Izenburua EEBBetan/US Title/Título en EEUU: The Fighting Pimpernel
STUDIO CANAL IMAGE-TIK DATORREN KOPIA/COPY FROM STUDIO CANAL IMAGE/COPIA PROCEDENTE DE STUDIO CANAL IMAGE

Sir Percy Blakeney poses as a fop in the entourage of the Prince of Wales, but secretly helps smuggle refugees from the Revolutionary Terror out of France, pitting his wits against Chauvelin. Originally conceived as a musical, but finally made as jokey period drama.

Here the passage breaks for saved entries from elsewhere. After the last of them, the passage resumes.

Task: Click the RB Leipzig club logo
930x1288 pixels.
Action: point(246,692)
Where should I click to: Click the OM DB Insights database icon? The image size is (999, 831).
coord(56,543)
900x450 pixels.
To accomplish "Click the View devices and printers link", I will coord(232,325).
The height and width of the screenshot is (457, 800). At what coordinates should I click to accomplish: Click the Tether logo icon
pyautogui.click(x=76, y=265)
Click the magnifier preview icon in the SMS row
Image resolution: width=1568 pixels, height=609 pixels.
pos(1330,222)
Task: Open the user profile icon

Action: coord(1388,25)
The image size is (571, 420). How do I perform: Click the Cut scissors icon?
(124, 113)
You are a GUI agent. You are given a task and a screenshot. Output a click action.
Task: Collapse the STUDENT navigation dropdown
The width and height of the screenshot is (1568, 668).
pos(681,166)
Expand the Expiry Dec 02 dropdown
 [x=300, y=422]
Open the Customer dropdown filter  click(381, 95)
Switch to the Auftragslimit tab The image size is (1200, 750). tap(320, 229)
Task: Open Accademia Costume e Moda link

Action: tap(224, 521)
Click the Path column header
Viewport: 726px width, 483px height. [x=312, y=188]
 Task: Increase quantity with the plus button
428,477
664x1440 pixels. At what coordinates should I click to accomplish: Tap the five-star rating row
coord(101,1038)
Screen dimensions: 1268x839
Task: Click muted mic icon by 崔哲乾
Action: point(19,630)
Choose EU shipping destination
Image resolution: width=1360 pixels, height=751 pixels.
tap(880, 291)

Behind the surface brilliance and dynamism of the film lurks a devastating portrait of a cynical, corrupt society, redeemed only by its eccentrics and a quixotic taste for adventure. And perhaps to the residue of the original plan for a musical, the film revels in its own delirious eccentricity - like the reeling game of Blind Man's Buff in which the camera becomes a player. With its combination of ravishing French and English landscapes and its homage to the world of Rex Ingram's silent swashbucklers in scenes like the coach race to Dover and the sacking of a Loire château, The Elusive Pimpernel shows Powell at the height of his powers as a visual stylist, synthesizing many traditions of cinema in an electric spectacle.
Ian Christie (Michael Powell & Emeric Pressburger: Arrows of Desire)

 

 


YEAR
  1950
PRODUCTION
  Michael Powell, Emeric Pressburger
London Film Productions
DIRECTOR
  Michael Powell, Emeric Pressburger
SCREENPLAY
  Michael Powell, Emeric Pressburger
PHOTOGRAPHY
  Christopher Challis
MUSIC
  Brian Easdale
EDITION
  Reginald Mills
CAST
  David Niven (Sir Percy Blakeney), Margaret Leighton (Lady Marguerite Blakeney), Cyril Cusack (Chauvelin), Jack Hawkins (Prince of Wales)
RUNNING TIME
  109 m.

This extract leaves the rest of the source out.